Gli Angeli del fango precari di Genova

Li chiamano 'angeli del fango': centinaia di volontari quasi tutti della 'Generazione Y' posta nel tritacarne della precarietà sistemica.

13 ottobre 2014

Secondo una vecchia massima cinese, presa poi in prestito dai rivoluzionari maoisti di metà '900, quando è grande la confusione sotto il cielo, la situazione è eccellente.

Ciò significa che nei momenti di turbamento della quiete, del "tran tran" quotidiano, si liberano energie capaci di apportare uno shock positivo a situazioni stagnanti, se incanalate nella giusta direzione.
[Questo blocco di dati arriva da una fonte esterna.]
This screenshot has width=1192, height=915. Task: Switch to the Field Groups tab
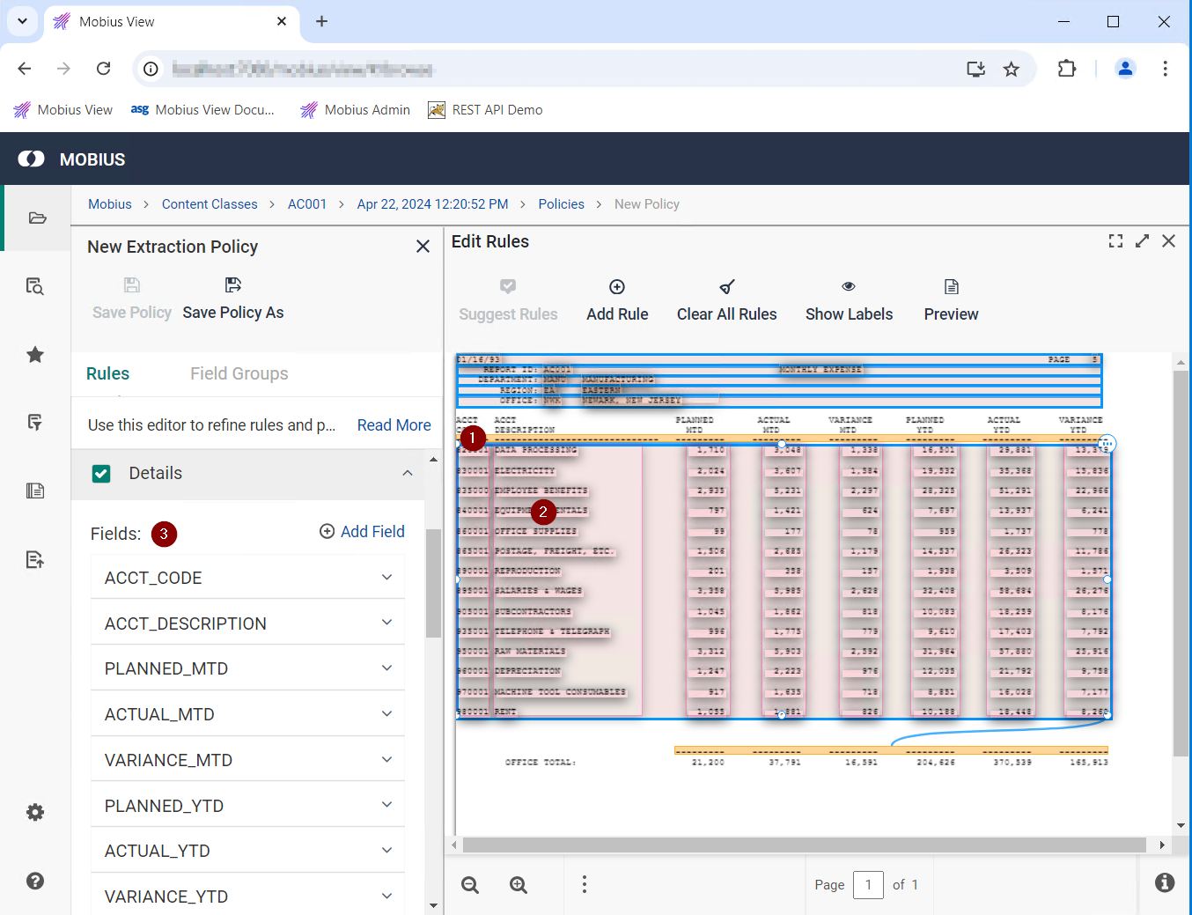click(x=239, y=373)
Ciò che, a margine dell'ennesima alluvione che ha colpito il Genovesato, colpisce in positivo dell'intera vicenda, tra un rimpallo di responsabilità e l'altro e la legittima frustrazione dei cittadini, è la nuova mobilitazione dei giovani, rimessisi in moto a distanza di tre anni dalla tragica alluvione del 2011.

Li chiamano "angeli del fango", si tratta di centinaia di volontari appartenenti in larga misura a quella Generazione Y posta nel tritacarne della precarietà sistemica da uno status quo politico-economico incapace di affrontare la crisi che lo attanaglia, senza distruggere interamente il suo stesso corpo sociale. Giovani condannati a lunghi e costosi studi universitari che in tanti, troppi casi, non li porteranno da nessuna parte, se non a "lavoretti" saltuari e provvisori, che cronicizzano il senso di precarizzazione dell'esistenza e impediscono, di fatto, la piena realizzazione individuale. A tutto vantaggio delle solite élite.

Una generazione costretta peraltro a vivere in una "trappola per topi", una città trasformata dall'industrializzazione - quando Genova era il fondamentale vertice "marittimo" del triangolo industriale del Nord-Ovest italiano - in un colabrodo per torrenti costretti a tragitti improbabili da opere idrauliche altrettanto improbabili, dettate dalle esigenze urbanistiche del tempo, e da altri "regali" della cementificazione del territorio.

Ciononostante, quello che trasmettono questi ragazzi - accusati a destra e a manca di apatia sociale, di inconcludenza, di alienazione dal mondo circostante - è una dannata voglia di partecipazione alla difesa del bene comune, inteso in questo senso come la stessa città, le sue vie, le sue piazze, i suoi mille torrenti e rigagnoli, i suoi negozi. Non c'è, dietro di loro, la mossa di qualche "volpone" della politica, né un riferimento ideologico chiaro e univoco.

C'è la volontà di prendersi cura del luogo dove vivono, il luogo dove subiscono quotidianamente l'oltraggio di un sistema economico feroce, e dal quale sono spesso costretti alla fuga per mere ragioni di sopravvivenza, e non di scelta. Una città che spesso umilia i loro progetti, i loro sogni. Ma è la loro città; è la loro "agorà". E' dove nascono i loro amori, dove si consolidano i loro rapporti interpersonali, dove si sviluppano i loro talenti.

Decenni di distruzione sistematica del senso di comunità, operata scientemente dai media asserviti all'ideologia neoliberista, non hanno ancora tagliato del tutto le loro radici.

Finché la Generazione Y mostrerà questo impulso vitale, istintivo, anche disordinato, alla difesa del vivere insieme, potremo riporre una speranza di cambiamento reale; è anzi su questo desiderio di riscossa che chi ha abbracciato la battaglia fondamentale della difesa del bene comune, sa che è doveroso riporre fiducia e impegno. Sarebbe bello, al di fuori di ogni retorica, che fosse da Genova e dal Nord-Ovest, dove l'avventura risorgimentale ha avuto il suo inizio, che questa Nazione così avvilita e vituperata riuscisse a dare il segnale forte della volontà di riprendersi in mano il proprio destino.

E' compito di chi lotta perché ciò avvenga, far sì che le energie sprigionatesi in questi giorni non vadano perdute in mille rivoli, caotici e perfino pericolosi come i torrenti che attraversano Genova.